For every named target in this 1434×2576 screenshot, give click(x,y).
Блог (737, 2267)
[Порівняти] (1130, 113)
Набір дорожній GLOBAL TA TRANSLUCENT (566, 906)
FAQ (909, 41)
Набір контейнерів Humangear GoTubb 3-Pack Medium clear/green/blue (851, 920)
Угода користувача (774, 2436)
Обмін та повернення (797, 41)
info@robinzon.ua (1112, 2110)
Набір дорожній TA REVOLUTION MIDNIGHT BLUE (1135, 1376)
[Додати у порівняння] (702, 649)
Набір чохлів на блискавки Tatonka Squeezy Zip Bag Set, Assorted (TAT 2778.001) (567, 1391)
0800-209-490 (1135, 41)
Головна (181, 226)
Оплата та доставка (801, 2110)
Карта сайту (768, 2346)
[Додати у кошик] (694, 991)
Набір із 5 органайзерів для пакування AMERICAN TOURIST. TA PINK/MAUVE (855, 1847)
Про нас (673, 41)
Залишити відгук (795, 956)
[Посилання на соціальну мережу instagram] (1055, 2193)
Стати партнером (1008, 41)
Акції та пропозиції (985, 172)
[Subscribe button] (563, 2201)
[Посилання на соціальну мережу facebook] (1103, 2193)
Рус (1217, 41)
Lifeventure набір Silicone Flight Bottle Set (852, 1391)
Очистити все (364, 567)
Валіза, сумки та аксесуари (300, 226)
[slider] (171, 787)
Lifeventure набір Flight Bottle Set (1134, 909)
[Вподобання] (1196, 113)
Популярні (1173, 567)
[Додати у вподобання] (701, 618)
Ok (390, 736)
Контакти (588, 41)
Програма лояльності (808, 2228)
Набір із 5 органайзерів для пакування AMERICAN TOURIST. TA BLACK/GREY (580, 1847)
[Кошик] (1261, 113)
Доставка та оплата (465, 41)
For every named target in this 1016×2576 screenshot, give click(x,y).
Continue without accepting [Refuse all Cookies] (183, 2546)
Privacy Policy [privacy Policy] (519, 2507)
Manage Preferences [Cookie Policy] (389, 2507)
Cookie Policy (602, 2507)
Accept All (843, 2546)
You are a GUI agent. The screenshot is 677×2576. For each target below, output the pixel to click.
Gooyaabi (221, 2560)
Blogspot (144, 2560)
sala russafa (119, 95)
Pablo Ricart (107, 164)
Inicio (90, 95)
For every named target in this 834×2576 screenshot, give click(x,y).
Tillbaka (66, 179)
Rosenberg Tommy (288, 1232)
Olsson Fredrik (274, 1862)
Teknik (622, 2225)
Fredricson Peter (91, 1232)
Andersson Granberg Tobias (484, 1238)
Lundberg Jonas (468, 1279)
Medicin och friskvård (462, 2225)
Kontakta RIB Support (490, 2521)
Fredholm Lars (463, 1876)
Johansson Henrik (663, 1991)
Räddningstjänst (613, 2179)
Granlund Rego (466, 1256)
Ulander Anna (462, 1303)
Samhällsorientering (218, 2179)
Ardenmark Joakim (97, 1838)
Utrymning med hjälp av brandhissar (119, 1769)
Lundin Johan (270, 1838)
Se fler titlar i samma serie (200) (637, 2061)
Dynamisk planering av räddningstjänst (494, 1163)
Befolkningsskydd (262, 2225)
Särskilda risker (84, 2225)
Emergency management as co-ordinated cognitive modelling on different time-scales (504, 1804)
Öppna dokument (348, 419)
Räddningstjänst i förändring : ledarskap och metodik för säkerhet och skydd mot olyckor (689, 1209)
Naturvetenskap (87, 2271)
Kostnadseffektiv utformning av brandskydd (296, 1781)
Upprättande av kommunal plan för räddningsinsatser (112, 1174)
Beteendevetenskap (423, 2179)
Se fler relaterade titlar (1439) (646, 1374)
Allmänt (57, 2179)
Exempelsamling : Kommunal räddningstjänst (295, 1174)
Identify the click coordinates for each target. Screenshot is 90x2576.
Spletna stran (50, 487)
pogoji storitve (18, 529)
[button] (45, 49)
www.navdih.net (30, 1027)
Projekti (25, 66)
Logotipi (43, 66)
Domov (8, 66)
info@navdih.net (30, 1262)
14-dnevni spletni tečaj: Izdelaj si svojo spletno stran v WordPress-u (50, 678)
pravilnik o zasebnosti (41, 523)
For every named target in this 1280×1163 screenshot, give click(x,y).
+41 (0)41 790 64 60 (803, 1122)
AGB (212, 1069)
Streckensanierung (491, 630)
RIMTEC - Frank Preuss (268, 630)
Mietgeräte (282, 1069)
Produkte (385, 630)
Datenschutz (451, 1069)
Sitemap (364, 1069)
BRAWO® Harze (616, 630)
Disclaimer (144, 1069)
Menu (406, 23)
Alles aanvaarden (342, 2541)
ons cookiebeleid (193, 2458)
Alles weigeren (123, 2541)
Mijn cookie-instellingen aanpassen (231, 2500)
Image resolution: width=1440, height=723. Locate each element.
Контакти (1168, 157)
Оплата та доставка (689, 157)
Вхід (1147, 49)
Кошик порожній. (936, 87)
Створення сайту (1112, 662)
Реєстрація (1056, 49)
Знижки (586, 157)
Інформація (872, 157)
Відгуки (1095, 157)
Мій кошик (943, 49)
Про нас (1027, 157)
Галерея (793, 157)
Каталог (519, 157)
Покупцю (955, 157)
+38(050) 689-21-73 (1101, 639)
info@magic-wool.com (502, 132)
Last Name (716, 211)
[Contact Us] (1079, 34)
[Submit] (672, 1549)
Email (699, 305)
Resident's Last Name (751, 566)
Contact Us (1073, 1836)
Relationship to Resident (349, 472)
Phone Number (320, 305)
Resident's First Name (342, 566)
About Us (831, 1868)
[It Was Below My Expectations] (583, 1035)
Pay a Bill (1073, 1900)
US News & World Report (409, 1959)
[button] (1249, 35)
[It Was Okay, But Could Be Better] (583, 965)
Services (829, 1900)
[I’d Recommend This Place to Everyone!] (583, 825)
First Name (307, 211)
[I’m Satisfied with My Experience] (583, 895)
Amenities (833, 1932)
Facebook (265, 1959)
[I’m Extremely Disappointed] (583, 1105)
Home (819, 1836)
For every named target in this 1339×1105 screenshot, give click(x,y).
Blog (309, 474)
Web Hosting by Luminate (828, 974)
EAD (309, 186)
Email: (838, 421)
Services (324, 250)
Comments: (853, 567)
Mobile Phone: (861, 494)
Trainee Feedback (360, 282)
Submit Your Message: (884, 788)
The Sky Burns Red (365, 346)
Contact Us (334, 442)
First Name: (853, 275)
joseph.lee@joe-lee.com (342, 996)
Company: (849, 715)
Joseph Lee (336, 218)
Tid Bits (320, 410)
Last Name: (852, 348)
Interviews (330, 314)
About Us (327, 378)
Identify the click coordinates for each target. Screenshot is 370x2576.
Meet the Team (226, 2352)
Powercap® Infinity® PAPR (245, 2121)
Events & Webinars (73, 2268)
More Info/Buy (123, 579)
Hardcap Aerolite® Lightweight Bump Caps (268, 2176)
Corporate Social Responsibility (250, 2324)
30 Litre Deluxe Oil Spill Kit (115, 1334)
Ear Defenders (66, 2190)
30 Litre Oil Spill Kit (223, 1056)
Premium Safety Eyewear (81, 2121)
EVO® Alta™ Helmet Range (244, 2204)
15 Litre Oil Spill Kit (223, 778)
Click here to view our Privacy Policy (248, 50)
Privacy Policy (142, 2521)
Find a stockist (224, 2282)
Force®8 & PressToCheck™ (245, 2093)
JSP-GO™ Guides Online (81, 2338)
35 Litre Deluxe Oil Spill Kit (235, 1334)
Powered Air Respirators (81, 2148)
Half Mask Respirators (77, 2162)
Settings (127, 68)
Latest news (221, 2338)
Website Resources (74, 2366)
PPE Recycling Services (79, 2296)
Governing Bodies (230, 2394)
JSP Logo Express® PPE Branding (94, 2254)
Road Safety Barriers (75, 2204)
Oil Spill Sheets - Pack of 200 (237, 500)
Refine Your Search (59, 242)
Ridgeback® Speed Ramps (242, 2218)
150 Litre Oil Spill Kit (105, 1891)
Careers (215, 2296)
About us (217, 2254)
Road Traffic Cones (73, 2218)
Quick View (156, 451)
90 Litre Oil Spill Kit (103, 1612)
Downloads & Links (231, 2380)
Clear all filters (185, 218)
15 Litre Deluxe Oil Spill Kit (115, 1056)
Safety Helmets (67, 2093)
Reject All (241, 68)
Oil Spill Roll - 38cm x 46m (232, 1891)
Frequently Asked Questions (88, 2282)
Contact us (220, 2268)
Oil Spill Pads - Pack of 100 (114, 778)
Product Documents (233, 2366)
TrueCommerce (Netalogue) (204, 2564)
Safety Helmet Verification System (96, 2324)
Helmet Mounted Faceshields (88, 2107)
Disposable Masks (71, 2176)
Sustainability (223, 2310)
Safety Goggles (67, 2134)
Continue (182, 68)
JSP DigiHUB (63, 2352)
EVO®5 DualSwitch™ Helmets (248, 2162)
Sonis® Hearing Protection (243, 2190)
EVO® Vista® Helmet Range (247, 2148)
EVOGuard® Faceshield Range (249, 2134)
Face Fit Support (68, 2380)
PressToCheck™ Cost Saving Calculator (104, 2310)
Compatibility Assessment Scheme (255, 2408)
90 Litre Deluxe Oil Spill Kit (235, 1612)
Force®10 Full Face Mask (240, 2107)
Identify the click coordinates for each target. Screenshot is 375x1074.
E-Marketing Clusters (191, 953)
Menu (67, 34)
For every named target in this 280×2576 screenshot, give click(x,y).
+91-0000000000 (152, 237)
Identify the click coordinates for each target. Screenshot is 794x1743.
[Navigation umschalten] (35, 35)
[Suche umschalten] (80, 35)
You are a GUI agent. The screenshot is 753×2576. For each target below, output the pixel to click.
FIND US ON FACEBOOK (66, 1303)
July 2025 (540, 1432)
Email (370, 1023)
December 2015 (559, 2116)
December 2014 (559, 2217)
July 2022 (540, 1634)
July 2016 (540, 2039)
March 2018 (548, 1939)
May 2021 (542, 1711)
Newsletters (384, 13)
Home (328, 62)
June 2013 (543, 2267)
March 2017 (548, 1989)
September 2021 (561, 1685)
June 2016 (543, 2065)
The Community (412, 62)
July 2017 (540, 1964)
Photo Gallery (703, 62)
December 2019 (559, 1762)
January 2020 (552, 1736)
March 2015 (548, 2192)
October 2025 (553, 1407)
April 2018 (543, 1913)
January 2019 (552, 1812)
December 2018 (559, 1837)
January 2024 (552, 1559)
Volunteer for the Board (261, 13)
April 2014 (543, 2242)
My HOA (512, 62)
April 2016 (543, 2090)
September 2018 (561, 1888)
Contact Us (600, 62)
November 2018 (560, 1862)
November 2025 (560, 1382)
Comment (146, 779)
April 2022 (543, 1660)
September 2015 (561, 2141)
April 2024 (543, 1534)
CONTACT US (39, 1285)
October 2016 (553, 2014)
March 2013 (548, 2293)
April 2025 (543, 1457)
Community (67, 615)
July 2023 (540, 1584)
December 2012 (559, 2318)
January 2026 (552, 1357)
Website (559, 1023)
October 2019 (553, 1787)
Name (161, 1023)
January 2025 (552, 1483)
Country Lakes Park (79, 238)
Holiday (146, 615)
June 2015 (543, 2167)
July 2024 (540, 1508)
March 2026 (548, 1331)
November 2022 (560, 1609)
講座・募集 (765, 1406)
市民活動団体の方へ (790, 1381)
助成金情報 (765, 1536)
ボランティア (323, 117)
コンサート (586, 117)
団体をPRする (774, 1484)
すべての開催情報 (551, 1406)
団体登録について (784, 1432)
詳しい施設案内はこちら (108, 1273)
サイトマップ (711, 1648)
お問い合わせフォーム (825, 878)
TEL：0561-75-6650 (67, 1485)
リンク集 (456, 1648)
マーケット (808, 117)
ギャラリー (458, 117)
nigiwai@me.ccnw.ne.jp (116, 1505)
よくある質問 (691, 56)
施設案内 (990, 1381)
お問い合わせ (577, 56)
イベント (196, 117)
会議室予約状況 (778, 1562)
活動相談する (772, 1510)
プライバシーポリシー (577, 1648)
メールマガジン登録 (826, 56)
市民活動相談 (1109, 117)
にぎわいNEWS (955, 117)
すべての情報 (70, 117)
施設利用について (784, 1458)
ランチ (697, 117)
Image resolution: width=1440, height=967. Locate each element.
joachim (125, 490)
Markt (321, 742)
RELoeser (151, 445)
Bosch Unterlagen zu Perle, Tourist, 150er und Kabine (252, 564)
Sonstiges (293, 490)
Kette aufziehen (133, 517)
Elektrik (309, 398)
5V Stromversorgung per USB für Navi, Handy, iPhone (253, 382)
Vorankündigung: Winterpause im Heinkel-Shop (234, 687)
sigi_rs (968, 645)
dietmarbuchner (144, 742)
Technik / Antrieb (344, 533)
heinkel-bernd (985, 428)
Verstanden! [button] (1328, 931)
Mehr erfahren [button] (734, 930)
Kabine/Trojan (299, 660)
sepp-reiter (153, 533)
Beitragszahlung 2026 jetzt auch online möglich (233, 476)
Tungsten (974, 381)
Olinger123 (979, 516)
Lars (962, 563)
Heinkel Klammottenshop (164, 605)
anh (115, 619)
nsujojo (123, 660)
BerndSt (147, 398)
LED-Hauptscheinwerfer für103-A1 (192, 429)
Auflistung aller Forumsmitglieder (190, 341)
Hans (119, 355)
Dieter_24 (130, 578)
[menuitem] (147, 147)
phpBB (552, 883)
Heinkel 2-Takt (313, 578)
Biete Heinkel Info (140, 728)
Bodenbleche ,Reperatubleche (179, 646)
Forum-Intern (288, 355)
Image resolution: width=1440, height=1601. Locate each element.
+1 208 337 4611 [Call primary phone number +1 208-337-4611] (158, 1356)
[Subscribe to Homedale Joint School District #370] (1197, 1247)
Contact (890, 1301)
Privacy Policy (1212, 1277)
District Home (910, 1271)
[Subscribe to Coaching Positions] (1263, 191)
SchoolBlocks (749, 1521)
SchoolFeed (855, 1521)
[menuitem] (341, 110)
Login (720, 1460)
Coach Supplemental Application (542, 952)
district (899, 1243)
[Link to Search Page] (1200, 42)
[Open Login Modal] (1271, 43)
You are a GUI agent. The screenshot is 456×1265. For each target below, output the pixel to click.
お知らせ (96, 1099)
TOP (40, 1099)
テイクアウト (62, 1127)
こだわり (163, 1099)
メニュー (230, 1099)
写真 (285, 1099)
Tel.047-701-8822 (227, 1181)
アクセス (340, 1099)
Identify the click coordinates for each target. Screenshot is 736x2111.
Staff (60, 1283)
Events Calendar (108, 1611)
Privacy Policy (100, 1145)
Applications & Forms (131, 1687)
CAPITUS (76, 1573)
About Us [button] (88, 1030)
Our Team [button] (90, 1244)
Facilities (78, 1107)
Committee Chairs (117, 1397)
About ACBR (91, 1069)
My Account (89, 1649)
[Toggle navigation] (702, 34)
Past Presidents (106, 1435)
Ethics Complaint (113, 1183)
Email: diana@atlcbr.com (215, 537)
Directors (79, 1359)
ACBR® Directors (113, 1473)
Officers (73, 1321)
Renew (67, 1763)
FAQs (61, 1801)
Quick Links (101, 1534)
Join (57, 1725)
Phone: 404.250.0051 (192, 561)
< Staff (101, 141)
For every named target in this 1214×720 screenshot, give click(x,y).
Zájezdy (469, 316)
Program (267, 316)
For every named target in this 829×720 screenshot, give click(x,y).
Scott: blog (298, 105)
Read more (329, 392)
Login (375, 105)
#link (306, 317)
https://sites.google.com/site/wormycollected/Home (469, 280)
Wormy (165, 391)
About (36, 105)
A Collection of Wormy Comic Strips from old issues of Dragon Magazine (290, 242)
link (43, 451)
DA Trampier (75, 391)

__________

WHAT THE EXERCISE ASKS = Reproduce, word for word, the part of the items that opens with the line containing "[Посилання на соціальну мережу facebook]" and closes with the line containing "Tillbaka (66, 179)", both of those lines included.

WORKED ANSWER =
[Посилання на соціальну мережу facebook] (1103, 2193)
Рус (1217, 41)
Lifeventure набір Silicone Flight Bottle Set (852, 1391)
Очистити все (364, 567)
Валіза, сумки та аксесуари (300, 226)
[slider] (171, 787)
Lifeventure набір Flight Bottle Set (1134, 909)
[Вподобання] (1196, 113)
Популярні (1173, 567)
[Додати у вподобання] (701, 618)
Ok (390, 736)
Контакти (588, 41)
Програма лояльності (808, 2228)
Набір із 5 органайзерів для пакування AMERICAN TOURIST. TA BLACK/GREY (580, 1847)
[Кошик] (1261, 113)
Доставка та оплата (465, 41)
For every named target in this 1016×2576 screenshot, give click(x,y).
Continue without accepting [Refuse all Cookies] (183, 2546)
Privacy Policy [privacy Policy] (519, 2507)
Manage Preferences [Cookie Policy] (389, 2507)
Cookie Policy (602, 2507)
Accept All (843, 2546)
You are a GUI agent. The screenshot is 677×2576. For each target below, output the pixel to click.
Gooyaabi (221, 2560)
Blogspot (144, 2560)
sala russafa (119, 95)
Pablo Ricart (107, 164)
Inicio (90, 95)
For every named target in this 834×2576 screenshot, give click(x,y).
Tillbaka (66, 179)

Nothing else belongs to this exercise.